• Ashley Hart

Why I don't believe in "DIETS."

As women, we start at an early age with the pressure to have these certain body types or to dress or look a certain way in order to feel accepted by society. But for me this never made me feel secure with myself, and that should be the only acceptance you need as a young woman.

I have tried so many diets, cleanses, different exercises with the mindset of "if I do this I will be “beautiful" and that will make me happy"—This is tough to admit because looking back I just want to hug that girl and say “oh hunny, this is not the way”.

The month before I found out I was Pregnant with Linc, I was in the best shape I have ever been in my life. I worked out 6 days a week, weighed my food, and tracked all of my calories in an app. This works for some people don’t get me wrong, structure is sometimes needed in someone’s life and that’s just what works best for them to stay on track. But for me personally, it becomes mentally toxic and unhealthy and it consumes me to a point where if I would ever have a slip up, the guilt would destroy me.

This continued after I had Lincoln, losing my pregnancy weight consumed me and I let losing weight and getting back to my pre baby weight become more important than enjoying my days with my new little boy. (This is hard to think about). I lost the weight quickly, but did I feel better? No. Because that is within yourself, with how you love yourself, see yourself, and believe that you are the best version of yourself.

I woke up one morning and realized I was ready to put my mental health first, I fell in love with cooking again and started my food blog on Instagram, and somewhere along the way I realized what was important and what was sustainable.

My focus now is to eat intuitively, realistically and if I am craving something that I really want…I eat it. I typically pick a day on the weekend that I can get together with my friends or spend time with Matt and indulge on a yummy meal. 1 meal, not an entire weekend because this is how you get off track and make bad decisions. But typically I try and focus on REAL whole foods, foods without artificial flavors or ingredients and food that I can understand what ingredients are on the label.

I am not a big "snacker" because I find it boosts my hunger more, I stick to 3 good size full meals a day within my eating window (I do Intermittent fasting.)

I have learned what works best for my body and what foods make me feel fueled and full, and what foods make me feel sluggish and boost cravings.

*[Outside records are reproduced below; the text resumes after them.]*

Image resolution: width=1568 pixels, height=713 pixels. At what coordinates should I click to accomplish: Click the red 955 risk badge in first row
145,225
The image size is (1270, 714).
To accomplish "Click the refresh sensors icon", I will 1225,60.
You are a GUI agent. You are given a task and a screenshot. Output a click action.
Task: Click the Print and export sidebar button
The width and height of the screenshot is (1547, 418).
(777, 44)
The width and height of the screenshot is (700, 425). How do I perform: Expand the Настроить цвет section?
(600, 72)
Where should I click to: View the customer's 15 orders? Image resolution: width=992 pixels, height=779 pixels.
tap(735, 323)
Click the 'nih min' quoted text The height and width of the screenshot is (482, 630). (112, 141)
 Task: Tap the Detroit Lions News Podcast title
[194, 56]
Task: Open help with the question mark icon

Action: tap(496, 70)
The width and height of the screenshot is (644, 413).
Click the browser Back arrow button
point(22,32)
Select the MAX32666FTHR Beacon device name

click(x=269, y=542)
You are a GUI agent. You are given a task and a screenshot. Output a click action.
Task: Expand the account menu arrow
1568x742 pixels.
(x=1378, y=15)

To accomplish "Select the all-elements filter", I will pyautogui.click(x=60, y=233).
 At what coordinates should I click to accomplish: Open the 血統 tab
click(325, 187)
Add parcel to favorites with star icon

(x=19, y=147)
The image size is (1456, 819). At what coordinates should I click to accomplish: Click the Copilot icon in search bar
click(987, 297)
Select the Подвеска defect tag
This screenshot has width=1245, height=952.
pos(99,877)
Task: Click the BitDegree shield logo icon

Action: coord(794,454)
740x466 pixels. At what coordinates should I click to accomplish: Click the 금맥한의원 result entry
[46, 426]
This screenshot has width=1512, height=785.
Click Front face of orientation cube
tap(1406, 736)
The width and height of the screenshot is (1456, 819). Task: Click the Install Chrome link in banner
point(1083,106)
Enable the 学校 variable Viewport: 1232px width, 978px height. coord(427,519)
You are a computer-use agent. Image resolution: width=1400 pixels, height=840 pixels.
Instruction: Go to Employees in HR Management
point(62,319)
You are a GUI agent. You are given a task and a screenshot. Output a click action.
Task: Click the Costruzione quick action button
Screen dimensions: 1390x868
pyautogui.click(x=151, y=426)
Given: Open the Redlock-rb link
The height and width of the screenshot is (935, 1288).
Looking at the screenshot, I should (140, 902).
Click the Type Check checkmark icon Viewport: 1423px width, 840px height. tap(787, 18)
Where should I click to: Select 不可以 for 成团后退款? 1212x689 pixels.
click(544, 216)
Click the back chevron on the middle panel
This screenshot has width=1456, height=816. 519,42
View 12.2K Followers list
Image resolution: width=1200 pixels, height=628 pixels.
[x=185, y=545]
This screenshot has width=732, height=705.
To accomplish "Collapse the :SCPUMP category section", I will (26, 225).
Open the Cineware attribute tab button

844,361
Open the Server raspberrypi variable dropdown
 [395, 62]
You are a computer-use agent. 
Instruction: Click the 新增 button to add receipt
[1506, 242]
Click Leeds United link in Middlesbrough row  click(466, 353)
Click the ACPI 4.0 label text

For me personally I enjoy a low carb diet, my body reacts well, and I am focused and energized. The key is to find alternatives that keep you satisfied to stay on track.

-Eat as much REAL Whole foods as you can.

-Protein is super important- you need amino acids ie: grass fed beef, chicken, wild salmon, eggs.

-Healthy fats-fatty acids, ie: avocado, olive oil, nuts, seeds, grass fed butter.

-Fibre—is so good for gut health: chia seeds, salads, flax seeds, greens.

-Fruit: fruit is sugar, yes its natural sugar but it’s still sugar, which then turns into carbs and stores as fat in your body—I tend to stick with dark berries that have a lot of fibre if I do have fruit- Smoothies I stick to ¼ cup max and fill the rest with micro greens and healthy fats to keep me full until my next meal.


-Fruit free smoothies for breakfast

-Try Fasted workouts (this burns your stored fat)

-Swap your ingredients out for healthier alternatives ie: yogurt dressings, corn tortillas, gluten free/low carb options.

-Really read your labels- not so much your nutrition facts but what ingredients are in your food that can spike your insulin levels.

Depriving or cutting out foods that you love is a very easy way to set yourself up for binging, or a bad relationship with food which has been my main struggle and still work on this every week. I am a huge fan of swaps, I find healthier options or ingredients that I can substitute into my recipes to still enjoy a delicious meal or craving but in a healthier way for not only mental health but physical as well.

I lost count at many times I had a slip up which turned into a week of “oh I had that donut” so my day is ruined and I think okay now lets get sushi or lets get burgers tonight and well start fresh tomorrow, then it turned into “lets start Monday” or next week, or next month. Sound familiar?? There is nothing wrong with a treat meal here and there but its what you’re putting into your body that you need to be mindful and aware of what happens once that hits your blood stream and system.

I could go on about this stuff for hours, wellness and nutrition and the science behind it is truly my passion.

Which is why I am currently in the process of getting my Certification for Holistic Health and Nutrition so I can officially start taking clients soon for Coaching and Meal planning sessions.